El carraspeo continuo aumenta el sangramiento de los labios. A pesar del dolor y la dilatación de las órbitas, hace un esfuerzo por reencontrarse con las inspiraciones. El pecho se abulta, trata de subir y bajar aumentando la frecuencia, hasta que el abdomen deja paulatinamente de empujar el pulóver. Una y otra vez lleva las manos a la frente para limpiar la sangre.
Recorre el recinto con la mirada. Las paredes son amarillas, pulcramente cuidadas por las manos del conserje. Sobre el escritorio de cedro reposa un montón de papeles y registros. Sobresale una biblia; al parecer poco hojeada, o al menos, olvidada por su dueño.

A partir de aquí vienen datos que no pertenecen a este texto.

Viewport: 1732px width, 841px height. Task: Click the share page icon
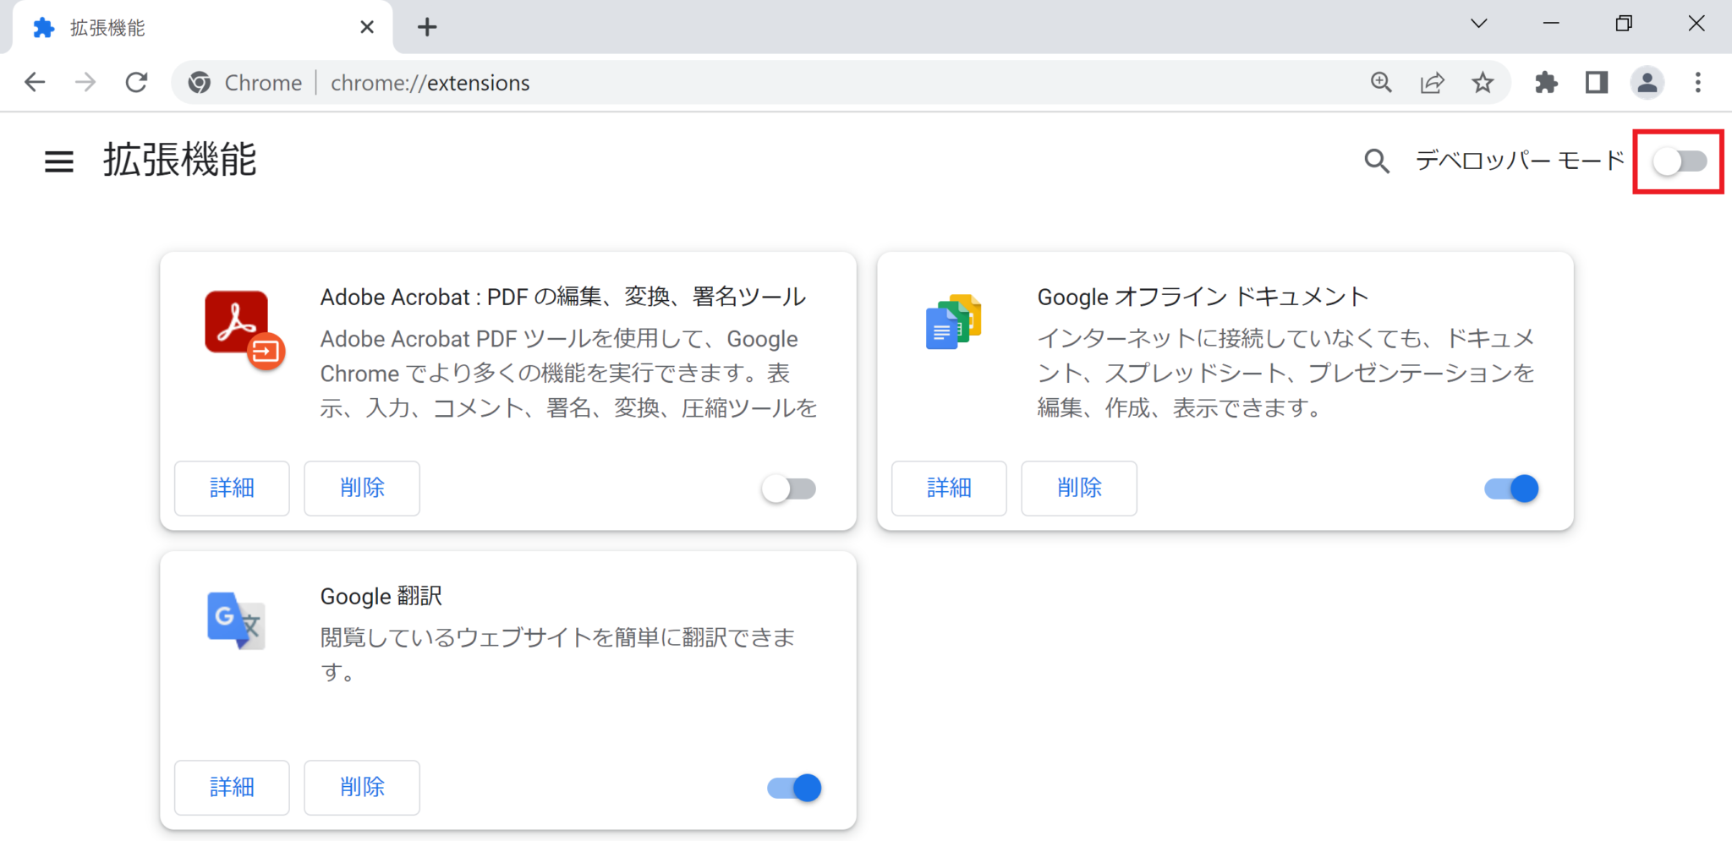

Lo más significativo es la fotografía que pende de un lateral. Se trata de un mestizo uniformado, con charreteras de general y expresión arrogante. Varias veces la había visto a través de la ventana. A ese hombre le temen en todas partes
, reflexiona y mueve las rodillas. También lo odian
, completa la frase encogiéndose. El ardor provocado por los hincones sube transformándole el rostro. A veces deja escapar algún que otro lamento. Posa otra vez la mirada sobre la imagen:
—¡Eh, general! Dígame una cosa, ¿dónde está su benevolencia para convertirme en el hombre de bien que dice el director? General, ¿usted ha hecho de Adriano un hombre de bien? Si me dice que es cierto, no quiero que haga lo mismo conmigo.
Escupe con fuerza hacia el centro de la imagen. La mezcla sanguinolenta pasa cerca del buró sin alcanzarla. Las articulaciones de la puerta se quejan por el empellón que reciben desde la entrada del vestíbulo, también de color amarillo y ambientado con un cuadro de alguien desconocido, otorgado en la fundación del colegio. El cielo raso es madriguera de cientos de murciélagos que entretienen a los educandos con sus malabares durante el vuelo. La puerta de enfrente, reforzada con tornillos de bronce; pesada y chillona, denuncia a todo el que pasa.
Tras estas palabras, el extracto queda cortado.